All in all, the kind of people who Wingard’s message resonates with who are not just cynically using it as an alibi for austerity and transfer-seeking, the kind of business leaders and thought-leaders who harken to that rhetoric? I can’t help but escape the sense that most of them are c-suiters—or aspirant c-suiters stuck in its waiting rooms—who are seeking first and foremost validation by talking about skills gaps and better ROI and market-ready credentials. Precisely because they are of and in the social class that liberal education nurtures, they want what every other member of a social class wants: to feel loved by the institutions that make and own the culture of that class. They find themselves cast as Mr. Potter but they want to be George Bailey. (Or perhaps more precisely, they want to be Potter but they want people to see them as Bailey.) So they want to imagine that liberal education is or should be about making them. But this requires that they misrecognize themselves as tangibly skilled persons who have risen through merit and drive out of the herds of their fellow well-educated class peers—and perhaps through recognizing an opportunity by filling a “skills gap” and seeking training where few others were. In some sense, they want higher education to collaborate in rewriting the biography of their ascension to conform to that vision, and in so doing, to show its love for them by promising to make more of them as they imagine themselves, more deliberately. Even if they don’t actually want us to really do that for real.
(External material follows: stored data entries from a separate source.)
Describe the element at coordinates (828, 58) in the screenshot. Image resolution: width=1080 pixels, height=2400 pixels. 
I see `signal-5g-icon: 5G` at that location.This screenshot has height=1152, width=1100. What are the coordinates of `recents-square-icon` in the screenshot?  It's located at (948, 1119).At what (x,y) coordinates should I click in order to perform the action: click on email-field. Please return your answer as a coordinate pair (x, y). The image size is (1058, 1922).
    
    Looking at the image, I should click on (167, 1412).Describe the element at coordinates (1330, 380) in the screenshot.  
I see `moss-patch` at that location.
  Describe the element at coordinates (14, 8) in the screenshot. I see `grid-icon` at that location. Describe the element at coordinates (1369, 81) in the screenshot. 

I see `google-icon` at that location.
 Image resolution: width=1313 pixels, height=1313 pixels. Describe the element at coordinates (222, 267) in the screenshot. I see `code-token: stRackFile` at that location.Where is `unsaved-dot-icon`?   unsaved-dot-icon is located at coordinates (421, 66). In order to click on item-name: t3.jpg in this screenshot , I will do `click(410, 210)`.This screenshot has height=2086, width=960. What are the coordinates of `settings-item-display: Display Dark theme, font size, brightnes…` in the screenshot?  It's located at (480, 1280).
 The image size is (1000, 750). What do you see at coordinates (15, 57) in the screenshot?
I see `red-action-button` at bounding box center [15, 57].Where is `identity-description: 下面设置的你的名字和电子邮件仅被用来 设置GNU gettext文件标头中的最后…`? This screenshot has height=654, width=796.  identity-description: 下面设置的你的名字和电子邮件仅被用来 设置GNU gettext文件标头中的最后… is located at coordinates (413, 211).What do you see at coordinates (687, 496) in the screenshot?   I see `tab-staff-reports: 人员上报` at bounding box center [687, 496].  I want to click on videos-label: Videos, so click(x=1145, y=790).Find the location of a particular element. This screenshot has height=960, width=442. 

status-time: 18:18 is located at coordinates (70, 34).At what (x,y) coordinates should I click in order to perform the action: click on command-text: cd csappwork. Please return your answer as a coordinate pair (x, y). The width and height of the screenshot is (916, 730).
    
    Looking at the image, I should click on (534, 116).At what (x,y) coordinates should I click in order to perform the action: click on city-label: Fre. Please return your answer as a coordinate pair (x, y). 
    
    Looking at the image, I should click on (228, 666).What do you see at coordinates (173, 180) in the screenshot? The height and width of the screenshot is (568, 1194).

Image credit: "Deep Sea Fishing Training Centre in Pusan, Korea" by United Nations Photo is licensed under CC BY-NC-ND 2.0.
I would offer a different (but in some ways compatible) vision of jobs that explains what Winograd is thinking. In particular, I think that kind of vision is responding to two related problems. One is that people who attend an institution like Temple, major in eg history, do well, and then go on the job market are at a big disadvantage compared to people with the same educational trajectory at Swarthmore or Penn. The other is that many students come in to college without a clear sense of what learning is going to look like, or how to construct a plausible self for their career around a liberal arts education. Those people might well have succeeded better in a program based more explicitly around specific skills and particular jobs. (My favorite book about higher ed, Paying for the Party, is helpful for thinking about both of these, especially the second.)